Each line below from the "You are a computer-use" line through the "Given: Click the" line, those two included, must be restated word for word; the pictures must not be.

BEGIN Available data

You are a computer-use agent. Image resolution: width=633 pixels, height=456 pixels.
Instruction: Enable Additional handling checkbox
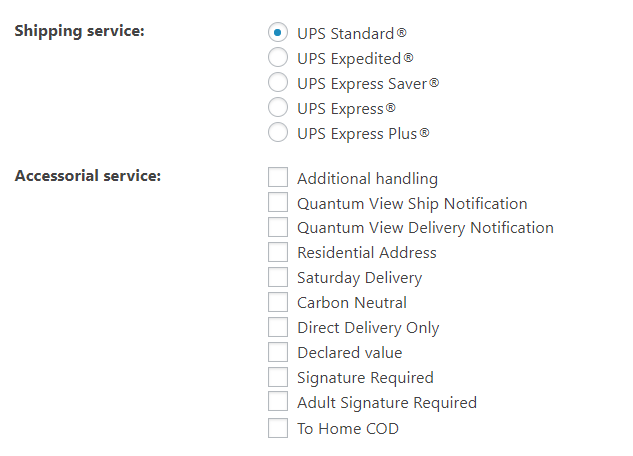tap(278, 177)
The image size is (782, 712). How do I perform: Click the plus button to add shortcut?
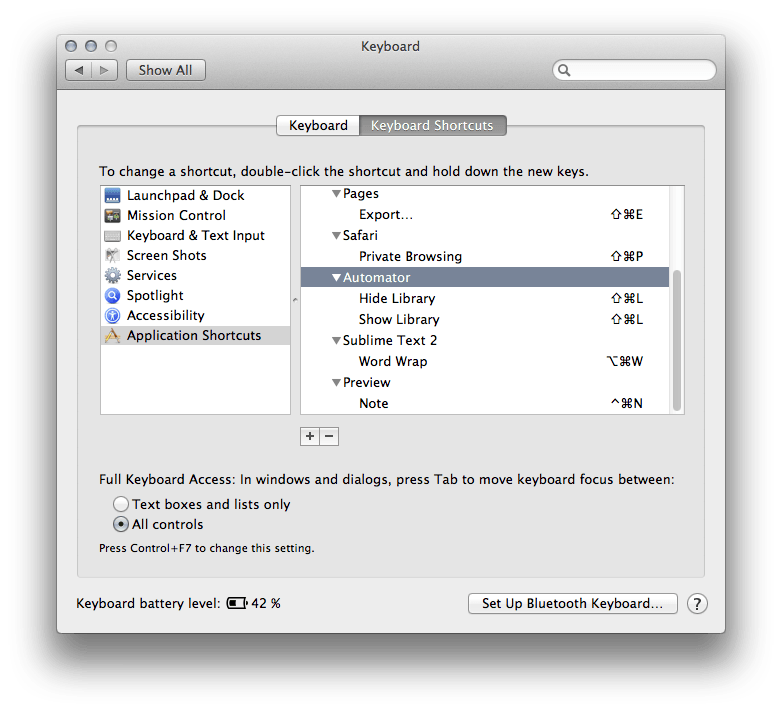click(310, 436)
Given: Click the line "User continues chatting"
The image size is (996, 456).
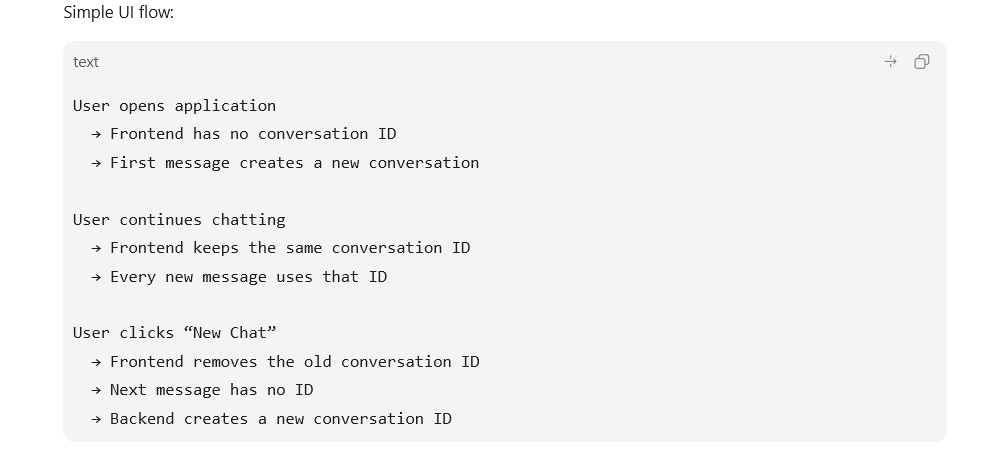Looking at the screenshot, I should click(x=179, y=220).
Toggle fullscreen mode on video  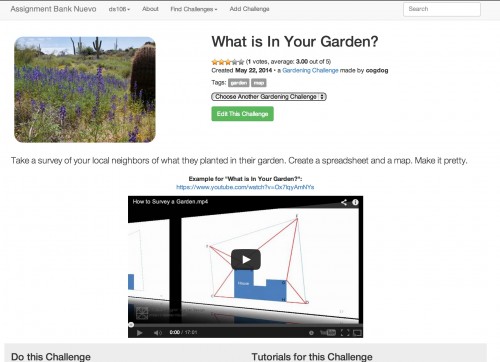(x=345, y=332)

END Available data
BEGIN Available data

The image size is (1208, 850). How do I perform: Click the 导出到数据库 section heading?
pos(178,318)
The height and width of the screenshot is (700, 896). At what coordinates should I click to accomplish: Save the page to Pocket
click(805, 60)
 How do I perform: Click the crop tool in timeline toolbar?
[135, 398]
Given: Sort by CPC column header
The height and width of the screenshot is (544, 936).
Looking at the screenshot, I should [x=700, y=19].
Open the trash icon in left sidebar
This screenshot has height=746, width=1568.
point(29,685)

END Available data
BEGIN Available data

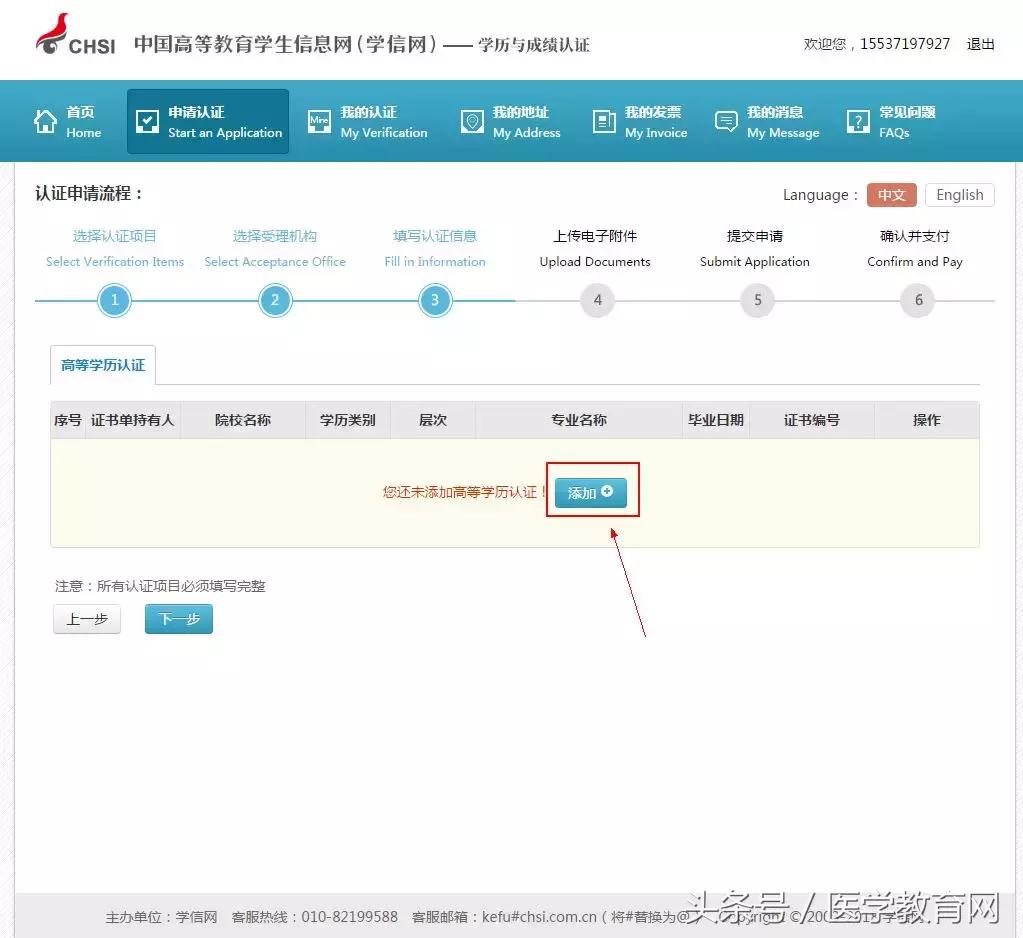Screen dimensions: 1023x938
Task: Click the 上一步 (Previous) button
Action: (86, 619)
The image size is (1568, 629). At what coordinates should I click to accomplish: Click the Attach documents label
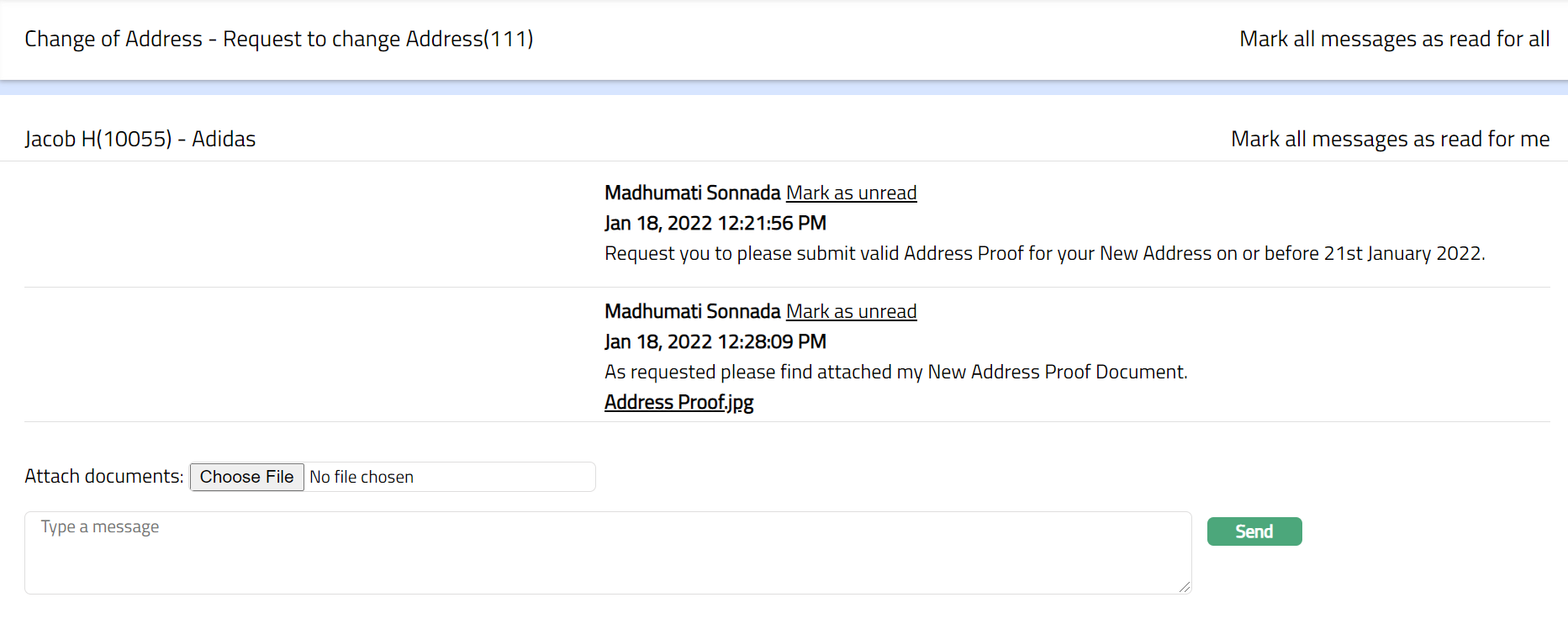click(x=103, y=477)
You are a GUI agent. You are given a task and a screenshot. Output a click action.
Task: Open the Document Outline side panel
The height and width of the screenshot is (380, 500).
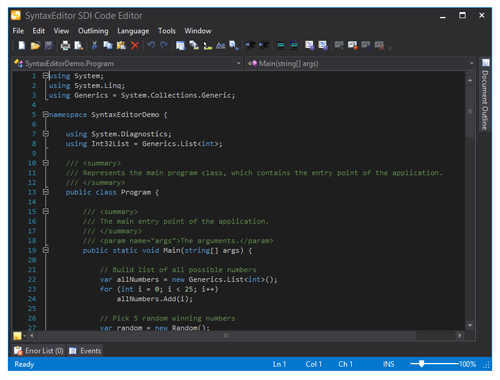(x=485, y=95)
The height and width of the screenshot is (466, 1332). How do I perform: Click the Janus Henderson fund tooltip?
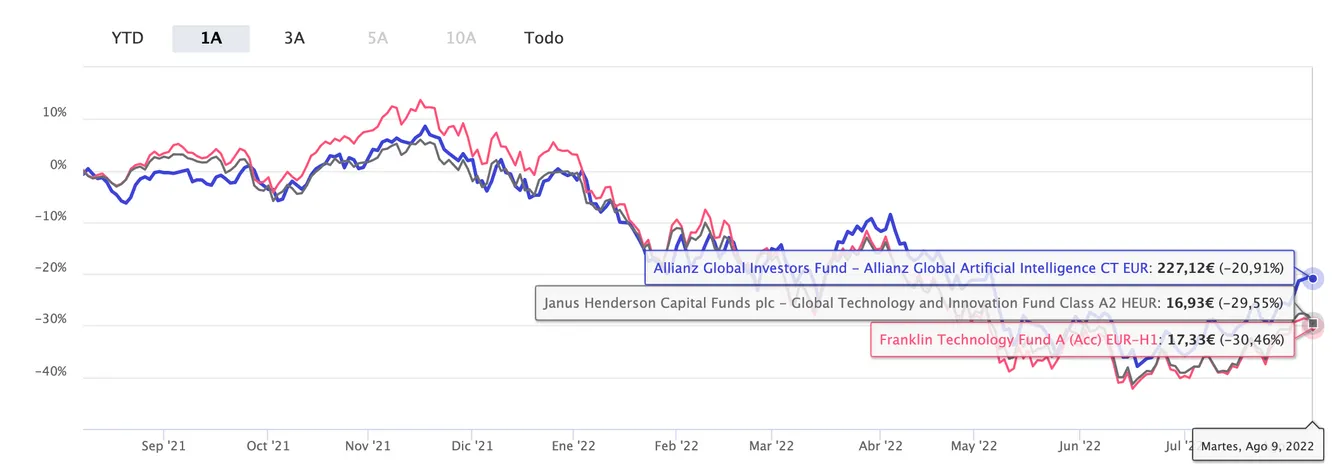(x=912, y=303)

END Available data

* [Response to the task]:
You are a computer-use agent. Image resolution: width=633 pixels, height=456 pixels.
Instruction: Enable Additional handling checkbox
tap(278, 177)
The image size is (782, 712). How do I perform: Click the plus button to add shortcut?
click(310, 436)
Given: Click the line "User continues chatting"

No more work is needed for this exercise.